### EXTRACT PROVIDED
-*-

FDA Approves First Treatment for Rare Blood Disorder, Beta Thalassemia

November 15, 2019

Adult patients with beta thalassemia will now have an FDA-approved treatment available with luspatercept-aamt (Reblozyl). The therapy treats the rare inherited blood disorder, which requires patients to have regular red blood cell transfusions.

Adult patients with beta thalassemia will now have an FDA-approved treatment available with luspatercept-aamt (Reblozyl). The therapy treats the rare inherited blood disorder, which requires patients to have regular red blood cell transfusions.

People with beta thalassemia often have lifelong regimens of chronic blood transfusions in order to survive, and then need treatment for iron overload due to the transfusions.

“When patients receive multiple blood transfusions, there is a risk for iron overload, which can affect many organs,” Richard Pazdur, MD, director of the FDA’s Oncology Center of Excellence and acting director of the Office of Oncologic Diseases in the FDA’s Center for Drug Evaluation and Research, said in a statement. “Today’s approval provides patients with a therapy that, for the first time, will help decrease the number of blood transfusions. This approval is an example of our continued progress for rare diseases and providing important new drugs to patients earlier.”

Reblozyl was approved based on a trial of 336 patients, 112 of whom received placebo. The trial showed that 21.0% of the patients receiving Reblozyl achieved at least a 33.0% reduction in transfusions. Patients on placebo only had a 4.5% reduction in transfusions.

The treatment is manufactured by Celgene and Acceleron, and the list price will be $3441 per 25 mg vial, according to Biopharma Dive.

-*-

### BRIEF
Continue the news story about the FDA approving Reblozyl for beta thalassemia, starting right after its last sentence.

-*-

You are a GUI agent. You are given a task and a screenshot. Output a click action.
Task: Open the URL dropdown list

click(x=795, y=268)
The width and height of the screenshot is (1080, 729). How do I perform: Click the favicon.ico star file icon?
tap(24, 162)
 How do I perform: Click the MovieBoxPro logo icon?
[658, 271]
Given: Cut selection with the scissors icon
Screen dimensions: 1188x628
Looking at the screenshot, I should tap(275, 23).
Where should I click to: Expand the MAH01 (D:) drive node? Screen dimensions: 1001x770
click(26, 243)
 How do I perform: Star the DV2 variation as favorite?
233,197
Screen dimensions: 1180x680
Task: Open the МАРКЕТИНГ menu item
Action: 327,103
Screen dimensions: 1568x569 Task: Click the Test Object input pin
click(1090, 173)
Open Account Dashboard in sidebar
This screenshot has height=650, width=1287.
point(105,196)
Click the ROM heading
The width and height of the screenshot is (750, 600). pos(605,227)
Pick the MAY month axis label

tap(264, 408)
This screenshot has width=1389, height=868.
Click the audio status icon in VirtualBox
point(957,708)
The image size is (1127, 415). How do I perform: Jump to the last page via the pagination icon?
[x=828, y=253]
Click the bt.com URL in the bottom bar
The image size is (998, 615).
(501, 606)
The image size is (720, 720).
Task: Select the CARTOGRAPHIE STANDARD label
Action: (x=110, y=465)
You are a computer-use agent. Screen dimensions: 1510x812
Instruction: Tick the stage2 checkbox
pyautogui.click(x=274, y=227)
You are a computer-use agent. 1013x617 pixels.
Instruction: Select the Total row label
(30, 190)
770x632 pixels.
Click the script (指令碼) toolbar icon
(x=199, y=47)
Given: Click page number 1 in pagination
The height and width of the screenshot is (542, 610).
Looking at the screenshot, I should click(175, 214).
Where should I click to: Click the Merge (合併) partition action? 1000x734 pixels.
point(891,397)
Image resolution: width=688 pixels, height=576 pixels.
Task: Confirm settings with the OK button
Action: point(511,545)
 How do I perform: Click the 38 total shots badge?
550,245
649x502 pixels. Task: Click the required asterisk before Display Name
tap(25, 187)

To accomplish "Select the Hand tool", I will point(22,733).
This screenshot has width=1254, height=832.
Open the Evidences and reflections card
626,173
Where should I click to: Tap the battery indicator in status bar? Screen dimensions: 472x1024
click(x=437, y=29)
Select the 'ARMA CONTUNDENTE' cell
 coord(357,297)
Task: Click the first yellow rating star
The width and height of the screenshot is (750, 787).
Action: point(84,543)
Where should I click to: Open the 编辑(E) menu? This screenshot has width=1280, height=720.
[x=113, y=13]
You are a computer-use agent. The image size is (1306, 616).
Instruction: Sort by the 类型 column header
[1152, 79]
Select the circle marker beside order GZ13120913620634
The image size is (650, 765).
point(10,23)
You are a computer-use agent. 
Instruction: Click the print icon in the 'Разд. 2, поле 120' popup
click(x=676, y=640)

-*-

### SOLVED PROBLEM
A total of 3.6% of patients experienced serious adverse reactions, the most common of which were headache (26% for Reblozyl vs 24% for placebo), bone pain (20% vs 8%), arthralgia (19% vs 12%), fatigue (14% vs 13%), cough (14% vs 11%), abdominal pain (14% vs 12%), diarrhea (12% vs 10%), and dizziness (11% vs 5%).

Nadim Ahmed, president of global hematology and oncology for Celgene called the approval “an important milestone,” since patients with anemia due to beta thalassemia have limited treatment options.

Another treatment in the pipeline for beta thalassemia will be coming from bluebird bio. LentiGlobin will be a gene therapy, which will come with a high price tag. Although the treatment is not yet approved, bluebird bio has already explained that the intrinsic value of the treatment, based on quality of life and life extension, would be $2.1 million. The company has already said it plans to price the treatment south of that number.

In addition, bluebird bio plans to roll out a unique financing mechanism to pay for the gene therapy. The model would spread payments out over 5 years in equal installments. The first installment is the equivalent of an access fee, but the rest of the installments are at risk and are based on the success of the treatment.